My husband and I work a lot. Too much? I work a swing-ish schedule and he works graves. Not only that, but I commute about 1 hour each way. This means most days we only ever see each other for a few minutes in the morning when he wakes me up before falling asleep to last us until the weekend. I miss him dearly during the week. He rejuvenates me. His spirit uplifts me and gives me strength when I'm dragging.
Like I said, we work hard and we have plans. We're trying to plan for retirement now. He's going back to school to do something he enjoys. We want me to be able to stay home when we have children. We want to be able to travel. We want to go on mission. We want a house (anyone ever looked at the Seattle housing market?
I don't want to live in a basement apartment forever). I want the time and means to serve the women in my ward whose needs I see in Relief Society. I want missionary opportunities. I want to have enough money so I don't feel guilty when I go out to lunch or splurge on something for my home. I want enough to give of myself to those in my family and community.
Is this wanting too much? My husband thinks I'm impatient. That could be part of it. But I think there is more to it. I know the Lord will provide for my family and me because we are doing all we can to get out debt (stupid school and car loans), go to school, work hard, and make money any way we can think of. We pay our tithing and try our best at living gospel principles. However, it's almost impossible to see how all these relatively simple 'wants' can happen the way our lives seem laid out right now. I know, it's easier to have patience when you can see the end of the road. It requires more faith to walk around in the dark than know everything that lays ahead, but, oh, it does get discouraging sometimes, doesn't it? A flashlight every now and then would be nice.

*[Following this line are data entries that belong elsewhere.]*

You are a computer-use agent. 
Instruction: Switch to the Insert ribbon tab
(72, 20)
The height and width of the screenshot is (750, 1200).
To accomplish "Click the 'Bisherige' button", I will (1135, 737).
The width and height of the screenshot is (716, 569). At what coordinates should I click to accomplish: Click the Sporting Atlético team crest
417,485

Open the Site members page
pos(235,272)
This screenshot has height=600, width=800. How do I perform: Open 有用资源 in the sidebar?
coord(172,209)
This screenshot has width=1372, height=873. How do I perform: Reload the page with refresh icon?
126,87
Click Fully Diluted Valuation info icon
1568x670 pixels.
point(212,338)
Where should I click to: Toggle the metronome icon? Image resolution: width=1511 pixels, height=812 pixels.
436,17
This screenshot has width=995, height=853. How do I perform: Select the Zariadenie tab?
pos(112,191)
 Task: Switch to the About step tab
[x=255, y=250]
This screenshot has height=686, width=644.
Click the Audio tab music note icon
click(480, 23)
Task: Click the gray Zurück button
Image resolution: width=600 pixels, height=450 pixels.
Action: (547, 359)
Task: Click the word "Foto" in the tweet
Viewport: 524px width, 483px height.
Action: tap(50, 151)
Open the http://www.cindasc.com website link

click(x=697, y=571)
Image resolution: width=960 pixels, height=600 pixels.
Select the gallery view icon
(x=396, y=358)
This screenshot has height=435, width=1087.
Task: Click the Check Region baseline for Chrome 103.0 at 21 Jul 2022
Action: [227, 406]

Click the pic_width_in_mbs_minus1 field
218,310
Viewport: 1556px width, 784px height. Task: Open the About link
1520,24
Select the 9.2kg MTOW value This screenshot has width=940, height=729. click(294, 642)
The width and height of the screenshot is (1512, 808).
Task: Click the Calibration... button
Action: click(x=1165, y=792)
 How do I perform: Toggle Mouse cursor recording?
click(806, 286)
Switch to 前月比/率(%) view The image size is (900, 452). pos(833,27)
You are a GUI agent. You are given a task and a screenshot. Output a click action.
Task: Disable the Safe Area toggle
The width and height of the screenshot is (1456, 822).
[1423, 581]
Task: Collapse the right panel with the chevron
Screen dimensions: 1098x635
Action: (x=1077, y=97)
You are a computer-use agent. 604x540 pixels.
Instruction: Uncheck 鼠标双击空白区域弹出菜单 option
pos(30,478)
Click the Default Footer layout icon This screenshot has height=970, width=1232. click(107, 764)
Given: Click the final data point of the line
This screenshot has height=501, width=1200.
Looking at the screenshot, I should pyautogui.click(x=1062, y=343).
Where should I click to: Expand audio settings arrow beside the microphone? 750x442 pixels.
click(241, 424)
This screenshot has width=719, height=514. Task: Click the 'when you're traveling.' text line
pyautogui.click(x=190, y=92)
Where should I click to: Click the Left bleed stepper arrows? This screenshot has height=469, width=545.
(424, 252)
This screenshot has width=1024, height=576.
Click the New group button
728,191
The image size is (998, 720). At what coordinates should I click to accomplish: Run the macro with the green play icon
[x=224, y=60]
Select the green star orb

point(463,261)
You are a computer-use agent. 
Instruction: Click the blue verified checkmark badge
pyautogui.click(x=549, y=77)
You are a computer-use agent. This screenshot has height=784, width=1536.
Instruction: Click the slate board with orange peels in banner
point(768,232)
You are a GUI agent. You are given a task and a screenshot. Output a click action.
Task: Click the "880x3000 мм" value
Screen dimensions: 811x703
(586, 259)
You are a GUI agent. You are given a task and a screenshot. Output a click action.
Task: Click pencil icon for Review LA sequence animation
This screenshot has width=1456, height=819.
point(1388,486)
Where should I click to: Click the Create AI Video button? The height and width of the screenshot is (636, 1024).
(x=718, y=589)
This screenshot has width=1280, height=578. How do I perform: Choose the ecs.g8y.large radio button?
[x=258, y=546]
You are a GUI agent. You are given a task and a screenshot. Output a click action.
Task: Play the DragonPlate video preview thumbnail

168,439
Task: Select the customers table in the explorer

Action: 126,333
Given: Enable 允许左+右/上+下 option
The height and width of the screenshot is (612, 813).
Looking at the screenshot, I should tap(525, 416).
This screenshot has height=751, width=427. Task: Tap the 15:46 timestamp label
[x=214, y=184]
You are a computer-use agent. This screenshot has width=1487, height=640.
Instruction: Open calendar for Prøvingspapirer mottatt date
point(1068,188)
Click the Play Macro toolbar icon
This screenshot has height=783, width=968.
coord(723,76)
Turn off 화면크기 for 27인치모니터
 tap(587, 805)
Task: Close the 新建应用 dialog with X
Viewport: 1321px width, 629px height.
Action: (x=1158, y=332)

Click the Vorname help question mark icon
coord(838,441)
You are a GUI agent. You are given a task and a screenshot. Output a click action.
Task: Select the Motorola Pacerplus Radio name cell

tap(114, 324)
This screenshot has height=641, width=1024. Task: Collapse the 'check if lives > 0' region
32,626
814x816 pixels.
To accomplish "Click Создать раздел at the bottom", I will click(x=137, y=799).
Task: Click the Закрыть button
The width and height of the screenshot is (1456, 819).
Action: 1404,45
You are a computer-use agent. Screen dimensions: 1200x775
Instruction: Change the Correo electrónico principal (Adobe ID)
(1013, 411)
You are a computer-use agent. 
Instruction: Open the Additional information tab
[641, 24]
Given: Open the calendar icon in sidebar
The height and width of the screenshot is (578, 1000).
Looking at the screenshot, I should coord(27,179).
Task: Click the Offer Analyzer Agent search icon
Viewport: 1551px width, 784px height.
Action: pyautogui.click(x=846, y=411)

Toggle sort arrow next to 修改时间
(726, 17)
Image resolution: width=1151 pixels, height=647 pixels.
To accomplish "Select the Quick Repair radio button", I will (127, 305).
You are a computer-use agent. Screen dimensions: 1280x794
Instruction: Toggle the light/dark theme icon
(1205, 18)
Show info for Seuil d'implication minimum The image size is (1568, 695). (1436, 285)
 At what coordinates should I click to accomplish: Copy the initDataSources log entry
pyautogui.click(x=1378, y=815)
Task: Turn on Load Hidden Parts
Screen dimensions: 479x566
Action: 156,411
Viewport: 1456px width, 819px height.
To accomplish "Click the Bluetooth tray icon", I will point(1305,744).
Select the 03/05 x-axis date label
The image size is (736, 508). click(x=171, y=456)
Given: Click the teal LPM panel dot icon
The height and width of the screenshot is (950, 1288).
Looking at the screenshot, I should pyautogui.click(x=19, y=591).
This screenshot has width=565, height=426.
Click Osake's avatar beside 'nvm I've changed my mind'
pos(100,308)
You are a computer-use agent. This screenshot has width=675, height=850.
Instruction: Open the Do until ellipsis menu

I know the Lord will provide for us, but is it wrong to want more than the bare necessities? Like the security of having financial independence and stability and all the other things I listed? Is it too much? Those bare necessities (ie a house) aren't so bare and I think that's why I wonder if I'm being selfish, arrogant, and spoiled to want and ask for more. I know we need to put in our time to struggle in order to reep our rewards, but I also know there is the possibility that we may not see those rewards in this life. I hate to feel like I'm being worldly or superficial, but I also hate worrying about every dollar when I know my husband and I want to do so much. That's why I've started taking Web design classes; hopefully, I'll gain the ability to add supplemental income and do it 'full-time' from home when children arrive. See, we're trying to plan ahead and earn our keep.
I love the Lord, but I am stubborn and need to trust Him more. That's a lesson He's been trying to teach me for a while. Hopefully, I'll learn it soon, so He doesn't have to teach me too much more 'financial humility'.